I don't understand why so many people in these discussions are so keen to ignore the impact of scale and accessibility when it comes to new technology, and specifically this new technology. Yes, most dangerous things that can be done with AI can also be done by humans.
Is it not meaningful that these dangerous things can now be done far more cost effectively? It would've made no financial sense in the past to spend hours/days creating a fake mushroom identification book. You'd almost certainly never get enough sales to make it worth it, especially once people realized your book was nonsense and potentially dangerous (getting you delisted, as it seems like the seller did with this book). Now you can just ask an AI to "generate 100 book ideas, scripts, and images." Who cares if almost all of them make very little money when the time and $ cost to creating them is near zero (it looks like this book was physical but especially for digital books, videos, etc.).
Is it not meaningful that dangerous things can now be done (or may soon be able to be done) by more people with less skill? The time/money investment required to learn skills with the potential for destructive use is IMO a strong filter against the people who would do those destructive things in the first place.
OpenAI and I think Google have talked about making intelligence "too cheap to meter." I'm not sure that is a good thing.

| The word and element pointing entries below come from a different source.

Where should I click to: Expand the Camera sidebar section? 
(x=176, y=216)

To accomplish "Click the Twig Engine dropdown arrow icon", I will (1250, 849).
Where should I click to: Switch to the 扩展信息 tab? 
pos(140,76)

I could be convinced, but every poorly thought out dismissal of AI dangers only makes me increasingly sure that we aren't ready for it.

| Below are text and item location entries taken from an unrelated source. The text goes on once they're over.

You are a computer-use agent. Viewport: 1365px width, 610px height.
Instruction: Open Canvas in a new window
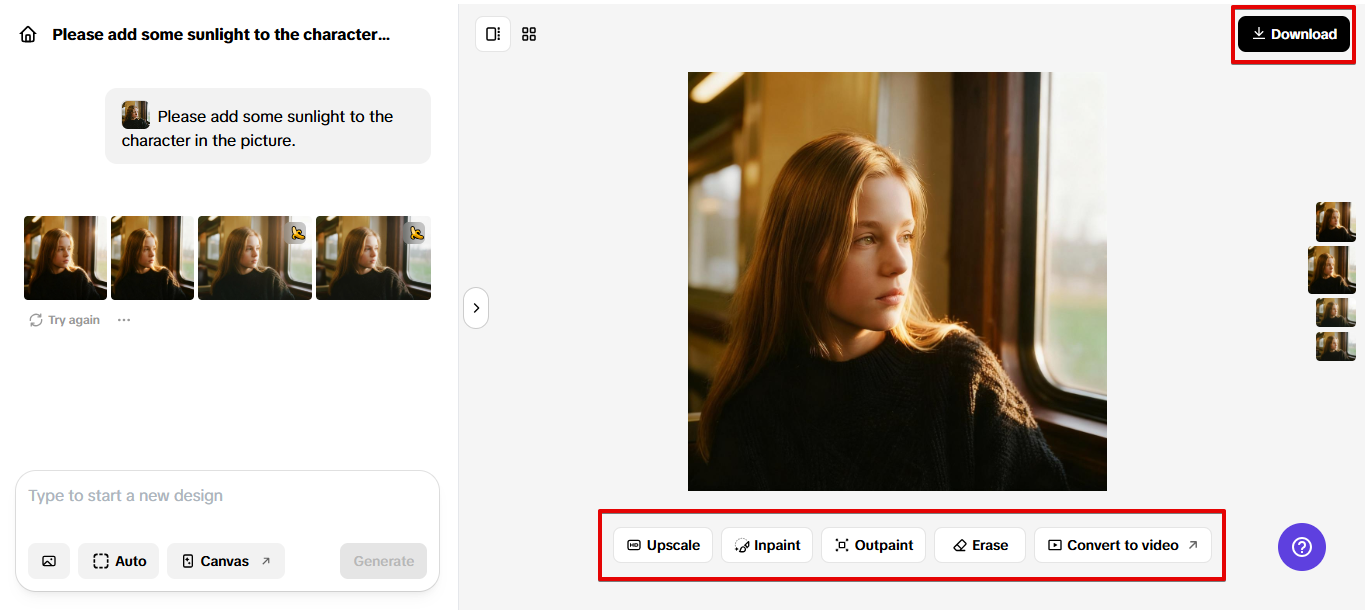click(x=225, y=561)
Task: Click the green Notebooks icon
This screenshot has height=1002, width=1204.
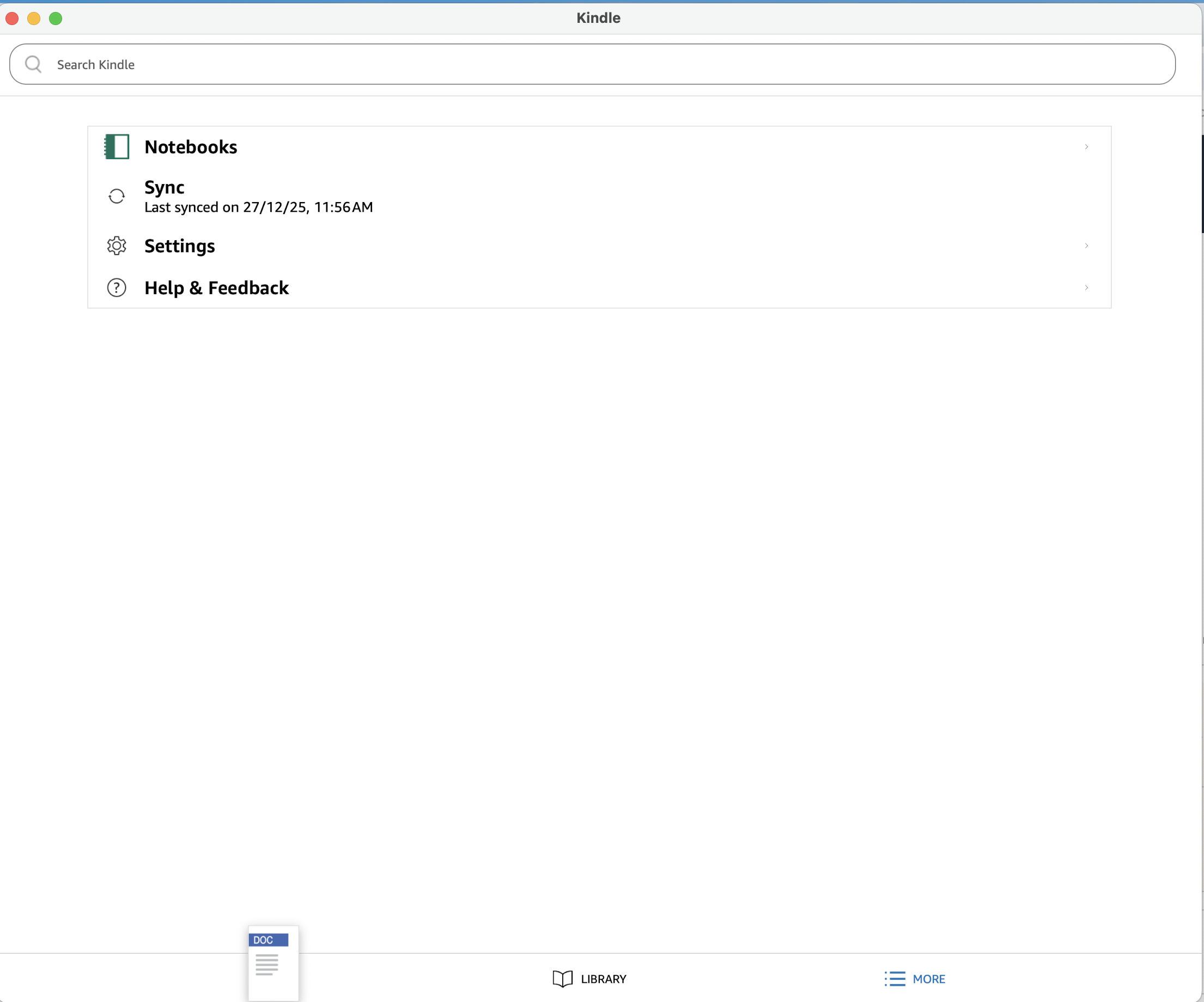Action: [x=117, y=146]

For those who are less concerned about AI dangers, consider maybe that premature reckless deployment of AI also has serious potential for generating social backlash that might end up slowing or halting the adoption of AI for positive purposes. The average non-tech person I know thinks of AI as a useful improvement over Google, and maybe thinks AI generated images are cool, but they aren't in love with it. It could disappear tomorrow and they'd shrug. In fact, public sentiment against AI (in the US) seems to be rapidly increasing, and is bipartisan [1]. If the promise of AGI is achieved this will go into overdrive should (when?) mass-unemployment happens. Look how far right-wing politicians are able to go by drumming up fears about immigrants stealing jobs.